Kanaan reçoit l'émissaire spécial du président français Jacques de Lajugie
Le président de la Commission des finances et du budget, le député Ibrahim Kanaan, a reçu au Parlement le conseiller économique  et l’émissaire spécial du président français pour le Liban, M. Jacques de Lajugie.

M. Kanaan s’est entretenu avec l’émissaire spécial du président français au sujet des réformes financières. La loi sur la restructuration bancaire, adoptée par le Parlement en août 2025, fait l’objet de nouveaux amendements actuellement examinés, tandis que l’essentiel demeure la restitution des dépôts.

Le président de la commission des Finances et du Budget, le député Ibrahim Kanaan, a reçu au Parlement le conseiller économique  et l’émissaire spécial du président français pour le Liban, M. Jacques de Lajugie, accompagné d’une délégation comprenant le chef du service économique de l’ambassade de France à Beyrouth, M. François Sporrer, le conseiller financier de l’ambassade, M. Vincent Dedrie, l’attachée économique, Kenza Ouazzani, ainsi que la directrice générale des commissions parlementaires, Mona Kamal.
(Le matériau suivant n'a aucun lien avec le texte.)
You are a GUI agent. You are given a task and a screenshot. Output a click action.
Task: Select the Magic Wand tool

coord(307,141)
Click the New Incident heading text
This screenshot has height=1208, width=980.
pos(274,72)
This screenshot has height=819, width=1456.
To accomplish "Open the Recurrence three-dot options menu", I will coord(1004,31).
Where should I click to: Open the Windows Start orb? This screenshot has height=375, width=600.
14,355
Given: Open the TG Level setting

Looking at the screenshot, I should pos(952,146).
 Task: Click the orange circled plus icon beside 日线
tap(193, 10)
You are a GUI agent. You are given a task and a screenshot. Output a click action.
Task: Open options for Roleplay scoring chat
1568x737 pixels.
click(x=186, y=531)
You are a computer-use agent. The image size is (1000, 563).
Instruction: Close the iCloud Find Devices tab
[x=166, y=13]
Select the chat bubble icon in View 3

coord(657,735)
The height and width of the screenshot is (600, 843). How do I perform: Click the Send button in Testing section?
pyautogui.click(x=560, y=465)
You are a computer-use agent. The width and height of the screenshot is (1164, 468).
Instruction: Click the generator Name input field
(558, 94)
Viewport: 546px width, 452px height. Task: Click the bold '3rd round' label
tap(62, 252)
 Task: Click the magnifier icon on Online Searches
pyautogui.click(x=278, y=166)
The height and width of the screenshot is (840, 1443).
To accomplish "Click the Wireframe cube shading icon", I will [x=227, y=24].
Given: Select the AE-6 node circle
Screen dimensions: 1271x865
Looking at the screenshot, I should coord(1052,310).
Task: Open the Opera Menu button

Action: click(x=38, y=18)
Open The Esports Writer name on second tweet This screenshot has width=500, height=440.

Les discussions ont porté sur la situation financière et économique du Liban ainsi que sur l’avancement des réformes structurelles requises.

La rencontre a également porté sur les amendements que le gouvernement a récemment soumis à la loi sur la restructuration du secteur bancaire, à la demande du Fonds monétaire international (FMI). Ces modifications seront examinées par la commission des Finances et du Budget lors de sa séance prévue jeudi prochain.

M. Kanaan a rappelé que la loi sur la restructuration des banques avait été adoptée par la Chambre des députés le 14 août 2025 et que le texte actuellement à l’étude ne porte que sur de nouveaux amendements. Il a souligné que la priorité demeure l’adoption d’un plan gouvernemental de redressement garantissant les droits des déposants et pouvant être appliqué concrètement en termes de financement et de mise en œuvre, afin d’assurer la restitution des dépôts. Selon lui, cette démarche constitue une condition essentielle au rétablissement de la confiance dans l’économie libanaise et dans le secteur financier.

M. Kanaan a estimé qu’un accord avec le FMI est nécessaire, à condition qu’il repose sur des critères garantissant la préservation des droits, ainsi que la transparence et la reddition des comptes.